Hace unos días tuve la oportunidad de leer la curiosa tesis de un letrateniente del nacionalismo gallego castizo; el de siempre, el de toda la vida, el rústico y enxebre, el castizo, el más auténtico entre todos los auténticos, vaya.

Defiende, este letrateniente, la tesis de la galleguidad de Cristobal Colón, y el fundamento más profundo que aporta para ello es el conocimiento – ignoro de qué fuente – del hecho de que llegó a negarlo. No sé si oralmente. No sé si por carta. No sé si en público. No sé si en privado, tampoco; la cuestión es que nuestro muy autodeterminado letrateniente hace ya un tiempo que se ha puesto manos a la obra e incluso le permiten airear la tesis en algunos periódicos.

Se caracteriza, tan histriónico personaje, por su tendencia a usar constantemente la primera persona del singular. Yo ya dije. Yo ya vi. Yo ya sabía. Yo ya anunciaba. Tiene un don especial para la predicción en base a nada, una especie se sexto sentido que le viene de su proverbial conexión con las telúricas esencias de la tierra, de la unión del pueblo gallego (UPG) y de Galicia, que en su imaginario vienen a ser algo así como el padre, el hijo y el espíritu santo de la galleguidad, pero en versión laica.

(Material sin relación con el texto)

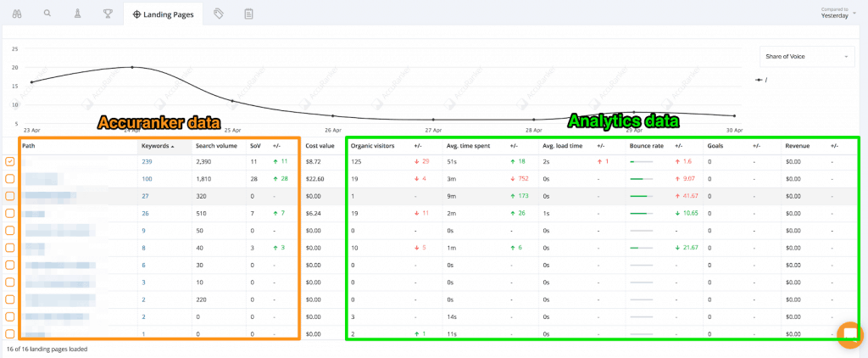Click the 26 keywords count link
Image resolution: width=868 pixels, height=358 pixels.
click(x=145, y=213)
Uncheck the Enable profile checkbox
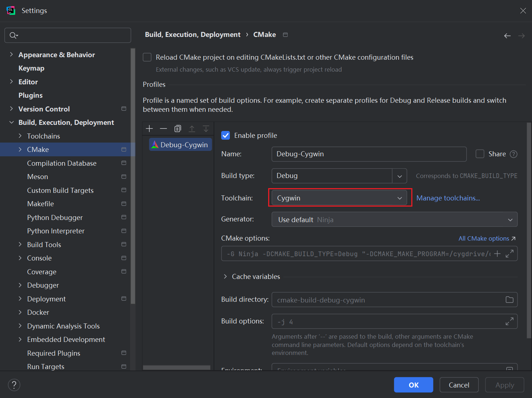 [x=226, y=135]
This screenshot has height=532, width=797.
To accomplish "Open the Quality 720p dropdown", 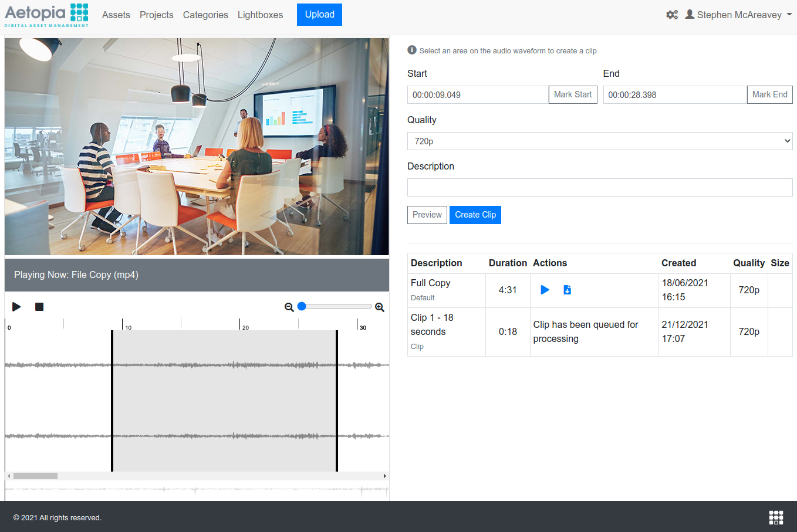I will [599, 141].
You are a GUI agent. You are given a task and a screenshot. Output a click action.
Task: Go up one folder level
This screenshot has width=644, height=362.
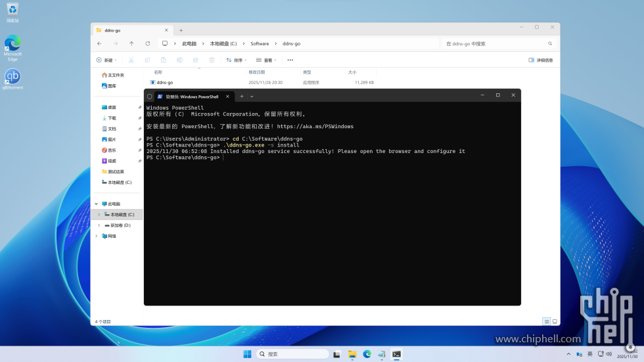pos(131,43)
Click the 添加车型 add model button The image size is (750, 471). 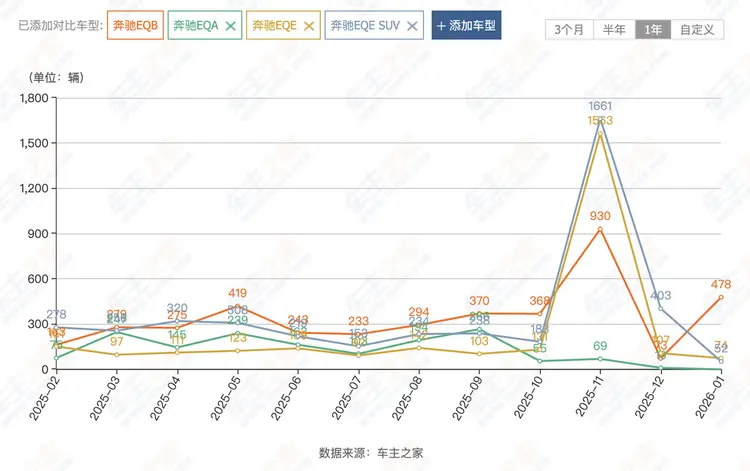[x=466, y=26]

De vez en cuando da algún que otro mitin en el que, textualmente, afirma las tablas mosaicas de la ley de su particular visión del nacionalismo gallego, siendo el primer mandamiento de una profundidad que quita el hipo :

– «Porque, irmans, temos que ter ante todo claro, que nós somos nós, e eles son eles. Iso é o que temos que ter claro»

Traduzco, por si acaso : -«Porque, hermanos, tenemos que tener ante todo claro que nosotros somos nosotros, y ellos son ellos. Eso es lo que tenemos que tener claro».

Siendo nosotros, caro diario, los nacionalistas gallegos; pero no cualquiera, no, sino los auténticos. los pata negra. Y siendo ellos, como no, los mismos que les niegan ese auto-entronamiento simbólico. Todo campo gravitatorio que se encuentre entre esos dos pronombres, no existe, porque Don Alfonso Eyre tiene prisas por pasar a la historia, y quizás por ello la escriba y la estudie tan mal.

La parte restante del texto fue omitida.